Work instructions:
Your task is to transcribe the entries below exactly, from their first line down to the line containing "Open the 系统应用 folder icon", and to stop there.

Source material:

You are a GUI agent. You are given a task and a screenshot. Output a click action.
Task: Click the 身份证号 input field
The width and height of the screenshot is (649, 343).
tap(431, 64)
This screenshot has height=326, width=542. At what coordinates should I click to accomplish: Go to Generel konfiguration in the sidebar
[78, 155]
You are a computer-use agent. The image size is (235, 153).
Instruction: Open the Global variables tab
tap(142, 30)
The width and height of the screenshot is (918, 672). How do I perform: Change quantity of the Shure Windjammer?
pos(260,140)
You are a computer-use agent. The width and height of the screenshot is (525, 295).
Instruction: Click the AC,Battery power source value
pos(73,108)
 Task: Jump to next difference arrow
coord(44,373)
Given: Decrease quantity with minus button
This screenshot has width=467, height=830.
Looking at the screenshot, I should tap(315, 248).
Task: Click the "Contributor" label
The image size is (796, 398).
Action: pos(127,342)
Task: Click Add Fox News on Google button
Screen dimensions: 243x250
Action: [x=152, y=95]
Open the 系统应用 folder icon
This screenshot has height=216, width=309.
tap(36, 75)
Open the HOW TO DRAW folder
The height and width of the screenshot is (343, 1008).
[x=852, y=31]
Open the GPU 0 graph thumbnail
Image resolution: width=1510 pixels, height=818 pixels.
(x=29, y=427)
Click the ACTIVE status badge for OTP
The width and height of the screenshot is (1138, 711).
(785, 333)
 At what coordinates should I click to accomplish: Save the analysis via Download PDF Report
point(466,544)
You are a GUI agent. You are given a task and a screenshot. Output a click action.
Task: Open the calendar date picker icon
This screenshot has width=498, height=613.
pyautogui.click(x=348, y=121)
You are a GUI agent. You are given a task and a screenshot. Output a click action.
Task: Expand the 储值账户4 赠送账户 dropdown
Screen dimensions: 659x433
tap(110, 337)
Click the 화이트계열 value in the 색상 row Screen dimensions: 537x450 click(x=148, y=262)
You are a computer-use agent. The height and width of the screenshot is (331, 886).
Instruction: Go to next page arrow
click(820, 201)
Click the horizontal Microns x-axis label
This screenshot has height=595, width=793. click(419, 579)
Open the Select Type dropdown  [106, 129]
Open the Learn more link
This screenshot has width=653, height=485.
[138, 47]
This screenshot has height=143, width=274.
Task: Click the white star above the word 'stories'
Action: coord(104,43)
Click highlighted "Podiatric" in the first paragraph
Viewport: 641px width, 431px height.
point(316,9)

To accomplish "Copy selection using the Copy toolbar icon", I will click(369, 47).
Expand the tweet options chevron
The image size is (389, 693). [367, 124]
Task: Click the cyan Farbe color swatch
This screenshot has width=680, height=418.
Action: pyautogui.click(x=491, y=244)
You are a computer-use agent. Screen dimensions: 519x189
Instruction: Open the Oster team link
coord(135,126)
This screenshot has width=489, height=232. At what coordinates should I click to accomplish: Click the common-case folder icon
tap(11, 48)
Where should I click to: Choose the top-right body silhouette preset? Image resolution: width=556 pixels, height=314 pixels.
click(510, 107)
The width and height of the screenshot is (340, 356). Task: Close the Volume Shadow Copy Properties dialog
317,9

Exercise response:
You are a GUI agent. You are given a task and a screenshot. Output a click action.
Task: Click the 身份证号 input field
The width and height of the screenshot is (649, 343).
tap(431, 64)
This screenshot has height=326, width=542. At what coordinates should I click to accomplish: Go to Generel konfiguration in the sidebar
[78, 155]
You are a computer-use agent. The image size is (235, 153).
Instruction: Open the Global variables tab
tap(142, 30)
The width and height of the screenshot is (918, 672). How do I perform: Change quantity of the Shure Windjammer?
pos(260,140)
You are a computer-use agent. The width and height of the screenshot is (525, 295).
Instruction: Click the AC,Battery power source value
pos(73,108)
 Task: Jump to next difference arrow
coord(44,373)
Given: Decrease quantity with minus button
This screenshot has width=467, height=830.
Looking at the screenshot, I should tap(315, 248).
Task: Click the "Contributor" label
The image size is (796, 398).
Action: pos(127,342)
Task: Click Add Fox News on Google button
Screen dimensions: 243x250
Action: [x=152, y=95]
Open the 系统应用 folder icon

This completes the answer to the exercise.